Hello, Dr. Strangelove

This Wednesday, we will be hosting a screening of the Dr. Stangelove: Or How I Learned to Stop Worrying and Love the Bomb, directed by the great Stanley Kubrick. When Dr. Strangelove premiered, it stirred up quite a bit of controversy. The military stringently rejected the notion that a military officer could dictate a nuclear strike and assured the public that the nation's nuclear arms were under secure safeguards. Those assurances, however, may not have been completely truthful. 

According to a New Yorker article published in 2014 on the 50th anniversary of Dr. Stangelove, "Half a century after Kubrick’s mad general, Jack D. Ripper, launched a nuclear strike on the Soviets to defend the purity of “our precious bodily fluids” from Communist subversion, we now know that American officers did indeed have the ability to start a Third World War on their own. And despite the introduction of rigorous safeguards in the years since then, the risk of an accidental or unauthorized nuclear detonation hasn’t been completely eliminated." Near accidents have been recorded since the US nuclear program's inception, and there are no guarantees that our nuclear weapons are completely safe, nor is there any guarantee of safeguards for the thousands of nuclear weapons in Europe and NATO alliance states, Russia, Israel, North Korea, China, India and Pakistan. 

Following the fall of the USSR, the nuclear issue seemed less relevant as most assumed that, with the end of the Cold War, the US, its allies and Russia would begin to seriously tackle the job of dismantling the thousands of active nuclear weapons that threatened humanity. Reduction has occurred, but there are still approximately 1,800 warheads on high  alert and the US has recently committed a trillion dollars over the next three decades to modernizing and upgrading our nuclear capabilities.

In Kubrick's film, General Ripper may be mad, but it is also madness for governments to invest billions of dollars in weapons of mass destruction. According to Pope Francis, writing to the Vienna Humanitarian Conference in December of 2015, “Spending on nuclear weapons squanders the wealth of nations,” ...To prioritize such spending is a mistake and a misallocation of resources which would be far better invested in the areas of integral human development, education, health and the fight against extreme poverty."

Please join us for this brilliant film and for a discussion following the fillm led by Dr. Stephen Muller. In 1980, Dr.

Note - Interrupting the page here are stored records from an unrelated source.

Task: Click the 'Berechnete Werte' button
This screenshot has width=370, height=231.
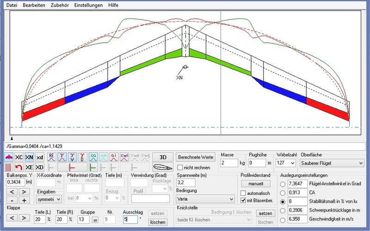Action: (x=196, y=157)
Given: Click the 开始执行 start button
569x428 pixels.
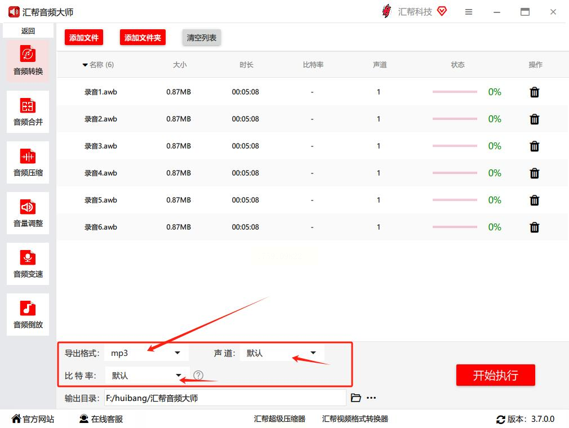Looking at the screenshot, I should (495, 375).
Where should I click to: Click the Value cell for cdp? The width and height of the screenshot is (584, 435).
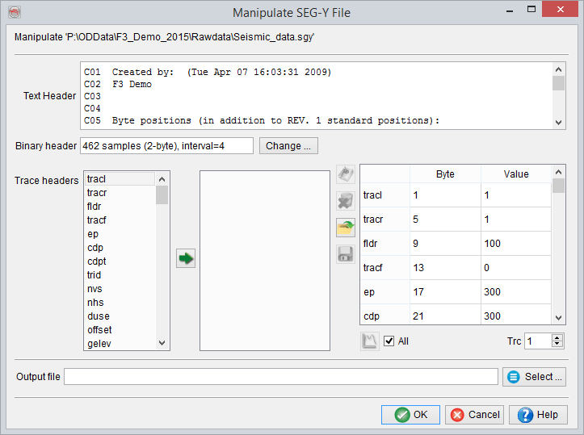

Muller cofounded International Physicians for the Prevention of Nuclear War, a group that received a Noble Peace Prize in 1985 for organizing popular opposition to President Reagan's arms race. Today, Dr. Muller is seeking to reignite popular opposition to nuclear weapons as we move into an era of unstable executive leadership.

This program is co-sponsored with Nuclear Weapons Matter, a study group on campus that works to raise awareness and discussion of issues relating to nuclear weapons, and the Nuclear Community of the MIT Energy Club.